— WORK REQUEST —
Copy out every line of the data that has the word "agent" somewhere in it.
▼▼▼
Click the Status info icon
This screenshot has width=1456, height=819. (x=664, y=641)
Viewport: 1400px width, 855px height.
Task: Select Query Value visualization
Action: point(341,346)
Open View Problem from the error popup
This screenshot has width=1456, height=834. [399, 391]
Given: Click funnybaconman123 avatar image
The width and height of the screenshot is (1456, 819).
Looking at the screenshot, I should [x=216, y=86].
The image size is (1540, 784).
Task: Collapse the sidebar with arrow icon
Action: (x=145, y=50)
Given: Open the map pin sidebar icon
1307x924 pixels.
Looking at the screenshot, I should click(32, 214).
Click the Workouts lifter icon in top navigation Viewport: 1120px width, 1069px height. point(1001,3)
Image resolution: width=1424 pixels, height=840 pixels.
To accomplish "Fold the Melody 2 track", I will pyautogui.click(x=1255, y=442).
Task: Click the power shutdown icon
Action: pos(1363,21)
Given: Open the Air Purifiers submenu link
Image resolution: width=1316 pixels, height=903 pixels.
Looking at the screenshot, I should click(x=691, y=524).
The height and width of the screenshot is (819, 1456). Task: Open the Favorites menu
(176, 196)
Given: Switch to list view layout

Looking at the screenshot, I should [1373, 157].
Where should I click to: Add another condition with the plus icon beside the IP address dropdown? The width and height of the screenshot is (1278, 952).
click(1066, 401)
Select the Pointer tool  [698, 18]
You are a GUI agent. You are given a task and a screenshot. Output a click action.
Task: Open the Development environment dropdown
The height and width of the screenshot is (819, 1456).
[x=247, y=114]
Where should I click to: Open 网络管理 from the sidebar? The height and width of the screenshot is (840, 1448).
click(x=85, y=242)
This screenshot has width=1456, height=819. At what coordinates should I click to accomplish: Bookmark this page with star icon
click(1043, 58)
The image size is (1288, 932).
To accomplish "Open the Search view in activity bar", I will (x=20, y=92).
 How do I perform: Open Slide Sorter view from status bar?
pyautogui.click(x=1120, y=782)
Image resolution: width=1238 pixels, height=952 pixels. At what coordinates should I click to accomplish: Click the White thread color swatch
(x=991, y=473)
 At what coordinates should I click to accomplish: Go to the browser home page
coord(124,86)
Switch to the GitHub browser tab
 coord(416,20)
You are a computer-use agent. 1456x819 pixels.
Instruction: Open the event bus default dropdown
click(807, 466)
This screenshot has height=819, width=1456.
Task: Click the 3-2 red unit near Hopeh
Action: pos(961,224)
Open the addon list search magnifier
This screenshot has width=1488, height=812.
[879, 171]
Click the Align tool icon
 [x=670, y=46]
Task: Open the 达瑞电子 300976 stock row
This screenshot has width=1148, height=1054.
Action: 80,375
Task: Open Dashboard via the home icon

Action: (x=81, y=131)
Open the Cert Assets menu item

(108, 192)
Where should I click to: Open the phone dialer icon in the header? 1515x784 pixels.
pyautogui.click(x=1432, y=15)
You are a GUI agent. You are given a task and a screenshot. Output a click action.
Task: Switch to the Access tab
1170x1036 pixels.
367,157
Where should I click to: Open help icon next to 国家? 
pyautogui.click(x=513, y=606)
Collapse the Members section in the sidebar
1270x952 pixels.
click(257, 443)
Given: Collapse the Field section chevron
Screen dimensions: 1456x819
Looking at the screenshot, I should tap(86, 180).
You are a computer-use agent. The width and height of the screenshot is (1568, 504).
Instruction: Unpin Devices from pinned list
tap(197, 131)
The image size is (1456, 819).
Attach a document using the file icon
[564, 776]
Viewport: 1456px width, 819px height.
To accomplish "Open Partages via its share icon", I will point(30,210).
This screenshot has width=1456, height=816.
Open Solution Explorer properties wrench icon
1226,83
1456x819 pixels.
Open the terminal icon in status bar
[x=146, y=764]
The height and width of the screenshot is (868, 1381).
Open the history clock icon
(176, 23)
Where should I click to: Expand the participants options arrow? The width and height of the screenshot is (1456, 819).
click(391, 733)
▲▲▲
— EXERCISE RESPONSE —
You are a GUI agent. You are given a task and a screenshot. Output a click action.
You are a computer-use agent. 1456x819 pixels.
You are a GUI agent. You are given a task and a screenshot. Output a click action.
You are a computer-use agent. The width and height of the screenshot is (1568, 504).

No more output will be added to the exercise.